### INFORMATION PROVIDED
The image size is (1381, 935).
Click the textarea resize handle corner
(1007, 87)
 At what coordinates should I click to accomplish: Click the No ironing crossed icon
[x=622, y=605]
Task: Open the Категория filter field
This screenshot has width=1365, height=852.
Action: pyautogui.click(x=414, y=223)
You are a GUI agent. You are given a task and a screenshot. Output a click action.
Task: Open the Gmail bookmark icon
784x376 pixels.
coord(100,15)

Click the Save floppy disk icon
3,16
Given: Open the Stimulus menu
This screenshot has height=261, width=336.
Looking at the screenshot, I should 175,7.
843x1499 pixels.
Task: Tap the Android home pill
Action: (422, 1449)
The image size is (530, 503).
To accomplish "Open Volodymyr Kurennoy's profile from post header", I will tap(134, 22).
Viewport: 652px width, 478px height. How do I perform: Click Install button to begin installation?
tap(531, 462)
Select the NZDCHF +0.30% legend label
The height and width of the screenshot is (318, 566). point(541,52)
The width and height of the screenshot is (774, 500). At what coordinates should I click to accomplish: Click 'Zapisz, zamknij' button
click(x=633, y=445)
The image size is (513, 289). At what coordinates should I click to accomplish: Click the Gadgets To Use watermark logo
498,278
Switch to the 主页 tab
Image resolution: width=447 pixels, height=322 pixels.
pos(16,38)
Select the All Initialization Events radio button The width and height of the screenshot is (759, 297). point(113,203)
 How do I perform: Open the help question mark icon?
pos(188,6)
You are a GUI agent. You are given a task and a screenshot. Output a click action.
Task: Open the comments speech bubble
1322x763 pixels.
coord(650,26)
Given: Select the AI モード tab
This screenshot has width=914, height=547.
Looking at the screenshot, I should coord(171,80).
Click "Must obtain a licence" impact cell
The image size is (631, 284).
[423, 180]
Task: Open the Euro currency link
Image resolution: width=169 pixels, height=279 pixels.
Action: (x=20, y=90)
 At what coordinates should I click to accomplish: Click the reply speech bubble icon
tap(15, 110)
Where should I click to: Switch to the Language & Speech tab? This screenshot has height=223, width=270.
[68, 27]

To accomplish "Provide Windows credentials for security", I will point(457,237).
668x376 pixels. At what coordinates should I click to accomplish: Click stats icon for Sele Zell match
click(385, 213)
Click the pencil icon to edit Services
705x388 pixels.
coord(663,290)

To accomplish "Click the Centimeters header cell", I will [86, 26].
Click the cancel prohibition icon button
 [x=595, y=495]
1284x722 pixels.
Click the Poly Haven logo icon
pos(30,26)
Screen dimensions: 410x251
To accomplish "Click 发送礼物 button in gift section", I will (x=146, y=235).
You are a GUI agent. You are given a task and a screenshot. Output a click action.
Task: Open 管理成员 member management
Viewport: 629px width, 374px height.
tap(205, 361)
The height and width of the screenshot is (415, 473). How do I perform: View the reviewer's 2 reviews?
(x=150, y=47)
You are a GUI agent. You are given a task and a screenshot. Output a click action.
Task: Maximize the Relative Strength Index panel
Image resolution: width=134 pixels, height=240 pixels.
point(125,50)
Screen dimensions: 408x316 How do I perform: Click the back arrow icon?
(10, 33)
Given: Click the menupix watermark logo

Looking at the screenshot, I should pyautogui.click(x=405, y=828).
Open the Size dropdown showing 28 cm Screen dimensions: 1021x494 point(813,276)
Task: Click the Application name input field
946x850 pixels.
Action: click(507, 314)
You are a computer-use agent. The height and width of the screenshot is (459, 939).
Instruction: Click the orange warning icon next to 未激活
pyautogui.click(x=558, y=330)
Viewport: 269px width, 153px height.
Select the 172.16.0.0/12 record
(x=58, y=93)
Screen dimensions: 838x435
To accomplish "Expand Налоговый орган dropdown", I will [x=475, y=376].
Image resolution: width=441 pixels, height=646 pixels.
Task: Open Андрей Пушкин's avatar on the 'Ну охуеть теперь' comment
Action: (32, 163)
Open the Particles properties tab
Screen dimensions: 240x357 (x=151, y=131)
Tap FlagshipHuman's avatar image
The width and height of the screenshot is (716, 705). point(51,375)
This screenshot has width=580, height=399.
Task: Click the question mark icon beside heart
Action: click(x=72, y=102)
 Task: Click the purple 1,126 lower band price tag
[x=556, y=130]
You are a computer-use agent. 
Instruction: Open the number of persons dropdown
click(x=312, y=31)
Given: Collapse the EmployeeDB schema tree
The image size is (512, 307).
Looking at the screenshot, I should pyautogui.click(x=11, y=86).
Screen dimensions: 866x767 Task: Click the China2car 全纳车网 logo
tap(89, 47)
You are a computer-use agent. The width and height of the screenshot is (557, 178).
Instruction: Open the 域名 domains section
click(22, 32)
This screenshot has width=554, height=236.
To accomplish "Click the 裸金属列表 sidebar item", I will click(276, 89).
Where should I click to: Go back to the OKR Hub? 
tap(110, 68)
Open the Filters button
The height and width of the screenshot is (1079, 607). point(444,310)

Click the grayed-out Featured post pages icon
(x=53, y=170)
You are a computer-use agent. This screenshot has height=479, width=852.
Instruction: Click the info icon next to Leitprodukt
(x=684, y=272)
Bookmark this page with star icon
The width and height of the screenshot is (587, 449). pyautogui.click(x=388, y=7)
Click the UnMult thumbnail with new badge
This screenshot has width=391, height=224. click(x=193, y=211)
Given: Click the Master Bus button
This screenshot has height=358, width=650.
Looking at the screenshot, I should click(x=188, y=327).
######
▶ **DIRECTIONS FOR THIS TASK**: Having read the entries above, restate them all word for word.

▶ **WRITTEN SOLUTION**:
The image size is (1381, 935).
Click the textarea resize handle corner
(1007, 87)
 At what coordinates should I click to accomplish: Click the No ironing crossed icon
[x=622, y=605]
Task: Open the Категория filter field
This screenshot has width=1365, height=852.
Action: pyautogui.click(x=414, y=223)
You are a GUI agent. You are given a task and a screenshot. Output a click action.
Task: Open the Gmail bookmark icon
784x376 pixels.
coord(100,15)

Click the Save floppy disk icon
3,16
Given: Open the Stimulus menu
This screenshot has height=261, width=336.
Looking at the screenshot, I should 175,7.
843x1499 pixels.
Task: Tap the Android home pill
Action: (422, 1449)
The image size is (530, 503).
To accomplish "Open Volodymyr Kurennoy's profile from post header", I will tap(134, 22).
Viewport: 652px width, 478px height. How do I perform: Click Install button to begin installation?
tap(531, 462)
Select the NZDCHF +0.30% legend label
The height and width of the screenshot is (318, 566). point(541,52)
The width and height of the screenshot is (774, 500). At what coordinates should I click to accomplish: Click 'Zapisz, zamknij' button
click(x=633, y=445)
The image size is (513, 289). At what coordinates should I click to accomplish: Click the Gadgets To Use watermark logo
498,278
Switch to the 主页 tab
Image resolution: width=447 pixels, height=322 pixels.
pos(16,38)
Select the All Initialization Events radio button The width and height of the screenshot is (759, 297). point(113,203)
 How do I perform: Open the help question mark icon?
pos(188,6)
You are a GUI agent. You are given a task and a screenshot. Output a click action.
Task: Open the comments speech bubble
1322x763 pixels.
coord(650,26)
Given: Select the AI モード tab
This screenshot has width=914, height=547.
Looking at the screenshot, I should coord(171,80).
Click "Must obtain a licence" impact cell
The image size is (631, 284).
[423, 180]
Task: Open the Euro currency link
Image resolution: width=169 pixels, height=279 pixels.
Action: (x=20, y=90)
 At what coordinates should I click to accomplish: Click the reply speech bubble icon
tap(15, 110)
Where should I click to: Switch to the Language & Speech tab? This screenshot has height=223, width=270.
[68, 27]

To accomplish "Provide Windows credentials for security", I will point(457,237).
668x376 pixels. At what coordinates should I click to accomplish: Click stats icon for Sele Zell match
click(385, 213)
Click the pencil icon to edit Services
705x388 pixels.
coord(663,290)

To accomplish "Click the Centimeters header cell", I will [86, 26].
Click the cancel prohibition icon button
 [x=595, y=495]
1284x722 pixels.
Click the Poly Haven logo icon
pos(30,26)
Screen dimensions: 410x251
To accomplish "Click 发送礼物 button in gift section", I will (x=146, y=235).
You are a GUI agent. You are given a task and a screenshot. Output a click action.
Task: Open 管理成员 member management
Viewport: 629px width, 374px height.
tap(205, 361)
The height and width of the screenshot is (415, 473). How do I perform: View the reviewer's 2 reviews?
(x=150, y=47)
You are a GUI agent. You are given a task and a screenshot. Output a click action.
Task: Maximize the Relative Strength Index panel
Image resolution: width=134 pixels, height=240 pixels.
point(125,50)
Screen dimensions: 408x316 How do I perform: Click the back arrow icon?
(10, 33)
Given: Click the menupix watermark logo

Looking at the screenshot, I should pyautogui.click(x=405, y=828).
Open the Size dropdown showing 28 cm Screen dimensions: 1021x494 point(813,276)
Task: Click the Application name input field
946x850 pixels.
Action: click(507, 314)
You are a computer-use agent. The height and width of the screenshot is (459, 939).
Instruction: Click the orange warning icon next to 未激活
pyautogui.click(x=558, y=330)
Viewport: 269px width, 153px height.
Select the 172.16.0.0/12 record
(x=58, y=93)
Screen dimensions: 838x435
To accomplish "Expand Налоговый орган dropdown", I will [x=475, y=376].
Image resolution: width=441 pixels, height=646 pixels.
Task: Open Андрей Пушкин's avatar on the 'Ну охуеть теперь' comment
Action: (32, 163)
Open the Particles properties tab
Screen dimensions: 240x357 (x=151, y=131)
Tap FlagshipHuman's avatar image
The width and height of the screenshot is (716, 705). point(51,375)
This screenshot has width=580, height=399.
Task: Click the question mark icon beside heart
Action: click(x=72, y=102)
 Task: Click the purple 1,126 lower band price tag
[x=556, y=130]
You are a computer-use agent. 
Instruction: Open the number of persons dropdown
click(x=312, y=31)
Given: Collapse the EmployeeDB schema tree
The image size is (512, 307).
Looking at the screenshot, I should pyautogui.click(x=11, y=86).
Screen dimensions: 866x767 Task: Click the China2car 全纳车网 logo
tap(89, 47)
You are a computer-use agent. The width and height of the screenshot is (557, 178).
Instruction: Open the 域名 domains section
click(22, 32)
This screenshot has width=554, height=236.
To accomplish "Click the 裸金属列表 sidebar item", I will click(276, 89).
Where should I click to: Go back to the OKR Hub? 
tap(110, 68)
Open the Filters button
The height and width of the screenshot is (1079, 607). point(444,310)

Click the grayed-out Featured post pages icon
(x=53, y=170)
You are a computer-use agent. This screenshot has height=479, width=852.
Instruction: Click the info icon next to Leitprodukt
(x=684, y=272)
Bookmark this page with star icon
The width and height of the screenshot is (587, 449). pyautogui.click(x=388, y=7)
Click the UnMult thumbnail with new badge
This screenshot has width=391, height=224. click(x=193, y=211)
Given: Click the Master Bus button
This screenshot has height=358, width=650.
Looking at the screenshot, I should click(x=188, y=327).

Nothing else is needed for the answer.